MARCELO GUIMARÃES – PARA ELE O PRÓ-ÁLCOOL SERIA OUTRO

João Amílcar Salgado

Entre as dezenas de ilustres Marcelos Guimarães existentes pelo Brasil, há um cuja memória deve ser preservada por todos nós. Aposentou-se da Petrobrás e foi morar num sítio em Mateus Leme. Ali inventou um mini-alambique supersimples capaz de produzir álcool ou cachaça com a pior cana-de-açúcar disponível. Eu disse a ele que um funileiro de Barbacena tinha tido a mesma ideia e ele respondeu: “então isso prova que o funileiro e eu achamos o rumo certo”.  Os pais do nosso motor a álcool são Stumpt e Vidal. Marcelo, porém, queria o álcool produzido em chácaras e sítios, como o dele, não só para uso próprio, mas a ser vendido livremente na beira das estradas. Isso causaria uma reforma agrária automática. Marcamos uma audiência com o recém-eleito presidente Lula e este disse: “Marcelão, vamos fazer esta revolução mais adiante, se eu fizer isso logo agora, as petroleiras me botam pra correr”. Importante, o sindicalista metalúrgico e o sindicalista petroleiro, também genial inventor, foram amigos fraternais do nepomucenense Luiz Fernando Maia.

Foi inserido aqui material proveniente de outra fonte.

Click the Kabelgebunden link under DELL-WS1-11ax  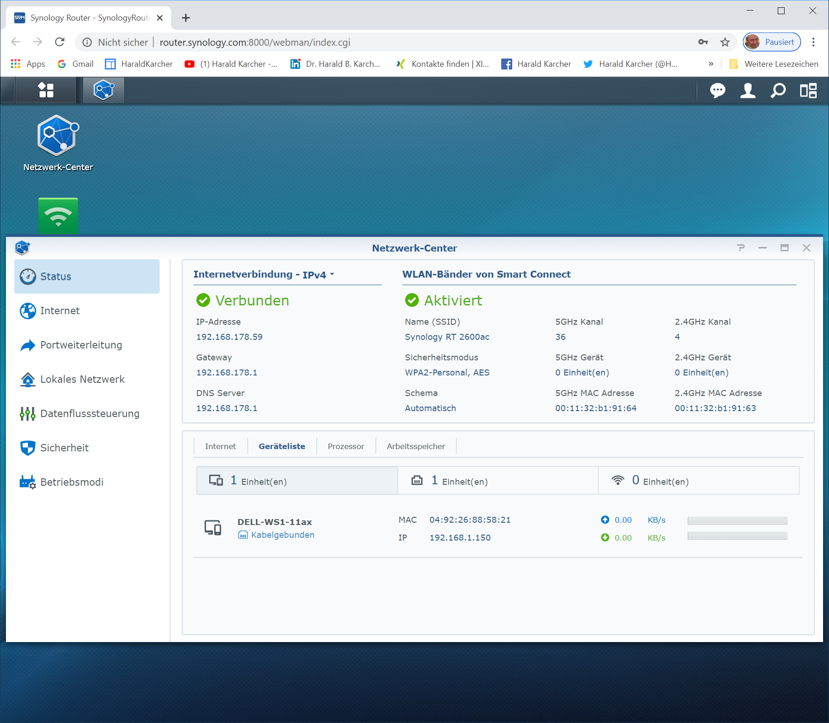282,535
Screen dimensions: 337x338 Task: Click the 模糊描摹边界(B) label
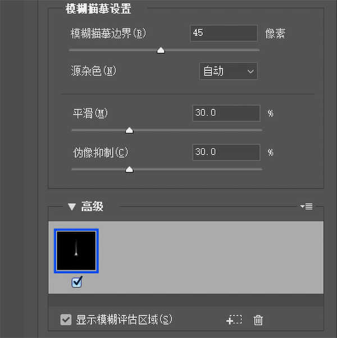tap(108, 34)
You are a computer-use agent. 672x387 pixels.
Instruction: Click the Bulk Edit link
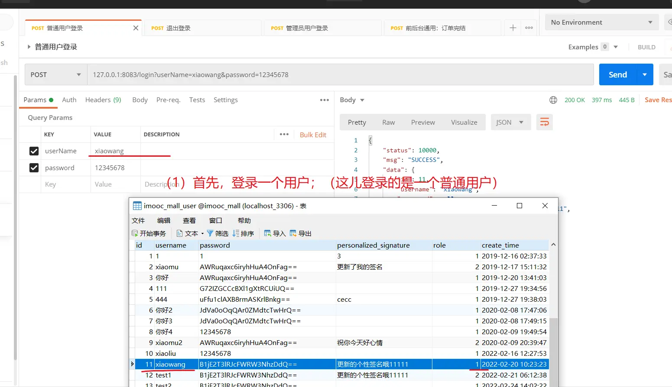313,135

sábado, 2 de agosto de 2025

 

MAIS UMA DE CINE 4D

João Amílcar Salgado

Muitos programas radiofônicos ou de tevê usam gravações de gargalhadas para remendo de humorismo sem graça. No folclore da Vila aconteceu isso e seu contrário. O protagonista era o Zé das Gatas. Ele adorava filmes cômicos. Só que sua gargalhada inestancável era um espetáculo à parte. Eu e minha turma resolvemos fazer de seu riso uma estudantada. Pagávamos sua entrada não só para ouvi-lo, mas para espicaçarmos seu tique incontrolável. Quando o fazíamos nas comédias, tudo bem. Se o filme era um dramalhão a plateia protestava, pedindo silêncio, que era impossível. Até que nos proibiram entrar com o Zé, quando o filme não era humorístico.

As Gatas eram duas irmãs brancas que adotaram uma criança negra, o José Borba, e o criaram como filho mimado. Foram, portanto, pioneiras contra a discriminação racial. O mesmo fez meu tio Demétrio que adotou meu querido primo, o Jair do Papai. Isso explica por que o Zé das Gatas se sentia tão feliz, a ponto de não refrear as gargalhadas. Em nossa farmácia, os amigos discutiam a origem das Gatas. Meu pai explicou: são mulheres refinadas que fazem parte de hipotética descendência do bandeirante Borba Gato.  Se o  Umberto Eco tivesse notícia disso tudo, ele incluiria no enredo de O NOME DA ROSA (1980) a incontinência gargalhante do Zé das Gatas.